Italy recalls ambassador to India over court's 'unacceptable' delay
Italian government's envoy Staffan de Mistura speaks to journalists after a court hearing at the Supreme Court, in New Delhi, India, Monday, Feb. 10, 2014. (AP Photo/Tsering Topgyal)
Nicole Winfield, The Associated Press
Published Tuesday, February 18, 2014 5:33AM EST
Last Updated Tuesday, February 18, 2014 9:57AM EST
ROME -- Italy recalled its ambassador to India on Tuesday after the South Asian country's supreme court delayed a decision on trying two Italian marines held without charge since 2012.
The foreign ministry also summoned India's ambassador to Italy after the latest delay in a case that has seriously strained ties between the two countries and prompted Italy to seek U.N. and European Union intervention.
"The behaviour of India's judicial authorities, two years after the incident, is unacceptable and shows that India is intent on procrastinating beyond every limit," Rome's foreign ministry said in a statement.
Massimiliano Latorre and Salvatore Girone were providing security aboard a cargo ship in February 2012 when they opened fire on a fishing boat they mistook for a pirate craft and killed two Indian fishermen.
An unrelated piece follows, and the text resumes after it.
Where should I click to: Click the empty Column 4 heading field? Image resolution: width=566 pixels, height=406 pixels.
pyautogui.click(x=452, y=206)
The marines are on bail pending trial, and are living and working at the Italian Embassy in New Delhi.
India's supreme court was to hear arguments on Tuesday on whether to try the marines under India's severe anti-piracy statute, which could result in a 10-year sentence. But the court delayed the hearing until Monday.
India has ruled out the death penalty.
Italy has objected for two years over India's handling of the case, insisting at the outset that the firing occurred in international waters during an international anti-piracy mission and thus Rome, not India, should have jurisdiction. It has denounced India's planned use of the anti-piracy statute, saying it was "absolutely out of proportion" crime and implied that Italy was a terrorist country.
The Italians have sought international support for their cause. The EU foreign policy chief, Catherine Ashton, said the EU was "deeply worried" about the use of the anti-piracy statute and was following the case closely.